*** SUPPLIED MATERIAL

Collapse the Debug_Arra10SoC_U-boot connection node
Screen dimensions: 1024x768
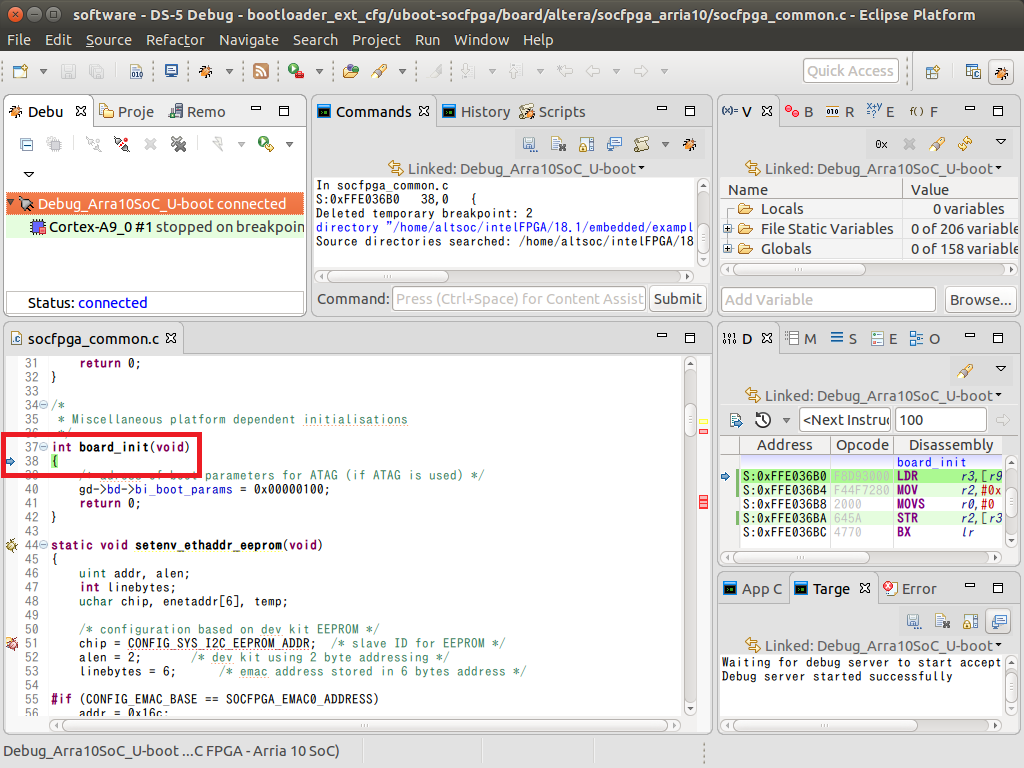(x=11, y=204)
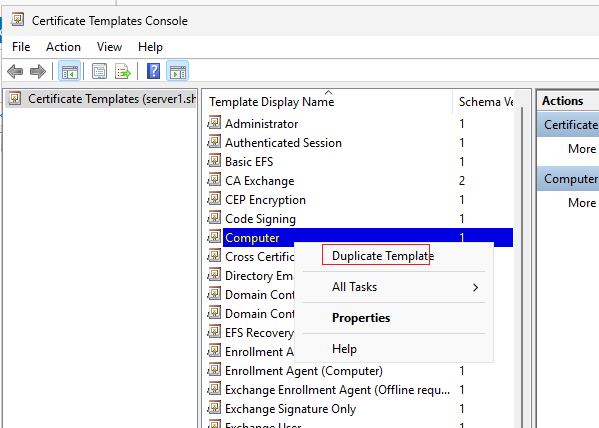Click the Export List toolbar icon
The height and width of the screenshot is (428, 599).
[123, 71]
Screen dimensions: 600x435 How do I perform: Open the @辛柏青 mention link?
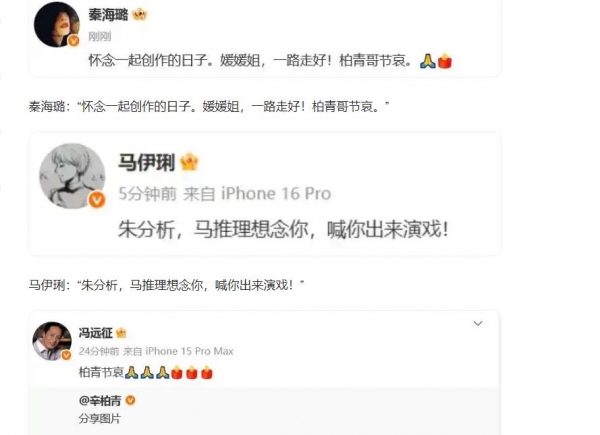(x=100, y=401)
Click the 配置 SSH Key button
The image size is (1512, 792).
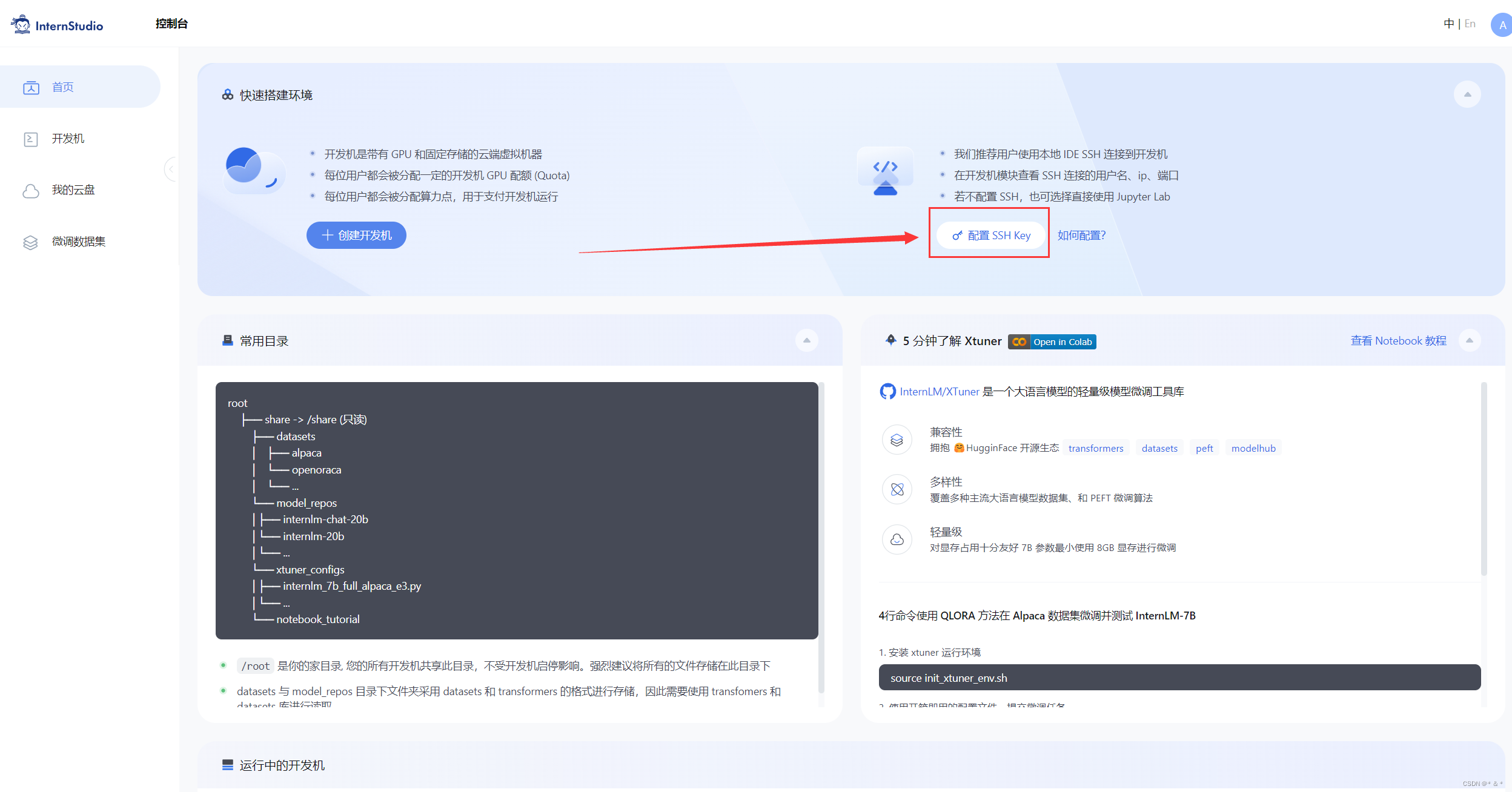[x=990, y=235]
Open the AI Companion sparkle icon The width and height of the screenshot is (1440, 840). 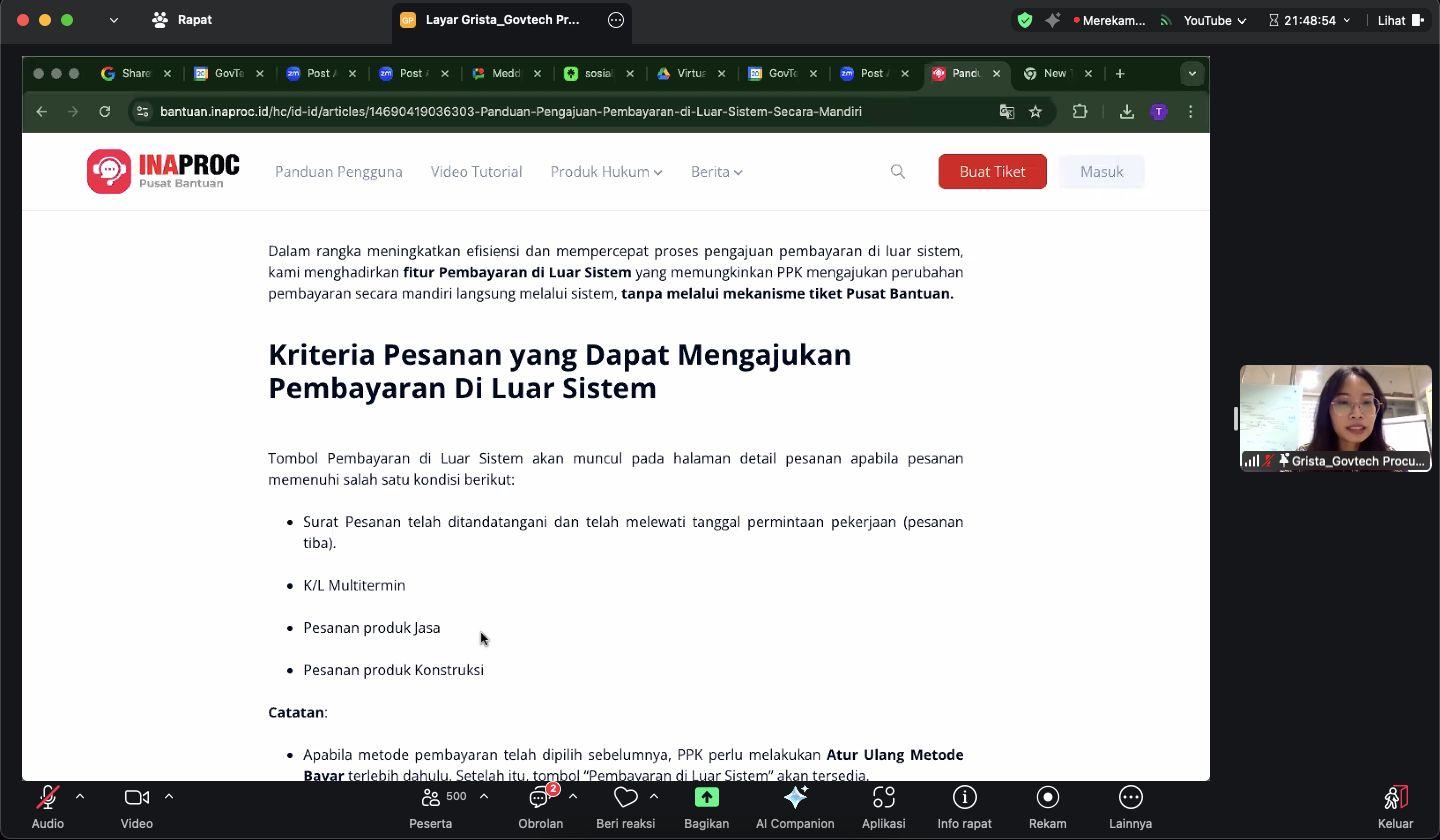pyautogui.click(x=795, y=798)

******

**PROMPT:** Swap "Screen dimensions" for "Display size" in everything from the start of the data down to the line containing "[x=990, y=235]", and give those lines again with nothing else changed and the pictures left out.

**THE REPLY:**
Collapse the Debug_Arra10SoC_U-boot connection node
Display size: 1024x768
(x=11, y=204)
Click the Export List toolbar icon
The height and width of the screenshot is (428, 599).
[123, 71]
Display size: 600x435 How do I perform: Open the @辛柏青 mention link?
(x=100, y=401)
Click the 配置 SSH Key button
The image size is (1512, 792).
[x=990, y=235]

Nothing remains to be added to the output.